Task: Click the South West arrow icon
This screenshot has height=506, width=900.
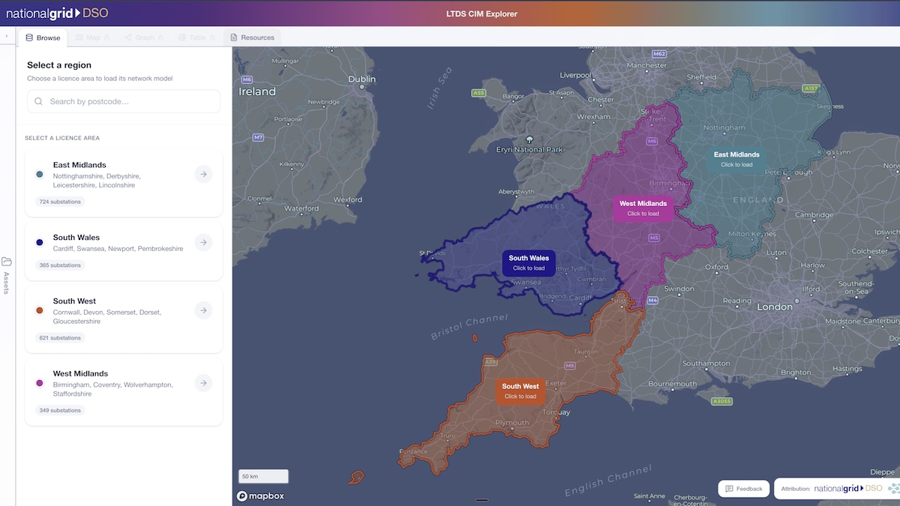Action: point(203,310)
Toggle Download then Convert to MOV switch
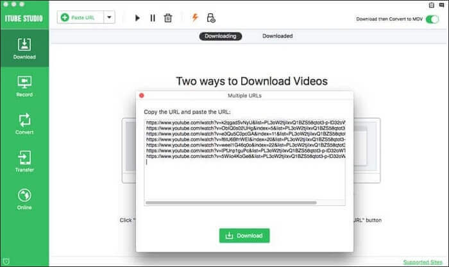Screen dimensions: 449x267 [432, 19]
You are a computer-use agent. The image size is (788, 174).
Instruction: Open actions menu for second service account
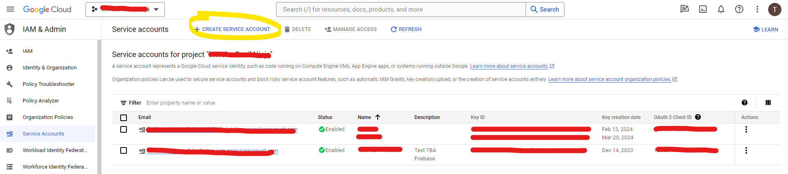click(746, 150)
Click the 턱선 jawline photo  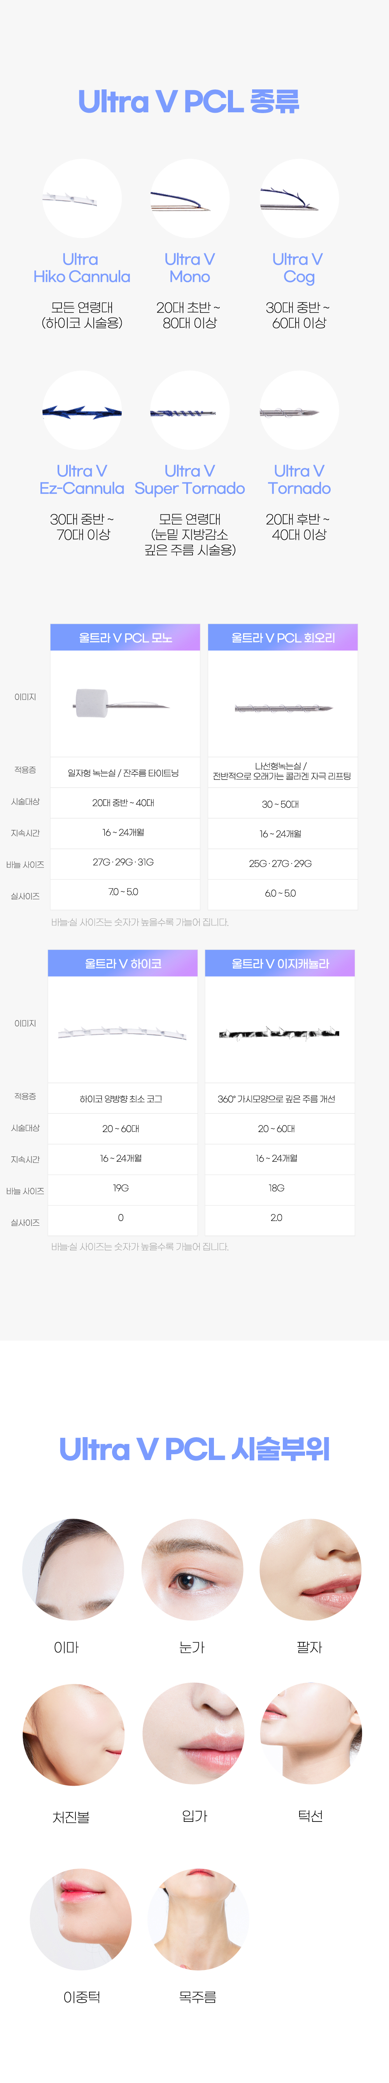tap(311, 1734)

☆ ☆ ☆

### Exercise directions
Your task is to return the lines above, from the first one up to and including the line containing "You are a computer-use", minus any pictures.

### Response area
Task: Click the South West arrow icon
This screenshot has height=506, width=900.
Action: point(203,310)
Toggle Download then Convert to MOV switch
Screen dimensions: 449x267 [432, 19]
You are a computer-use agent. The image size is (788, 174).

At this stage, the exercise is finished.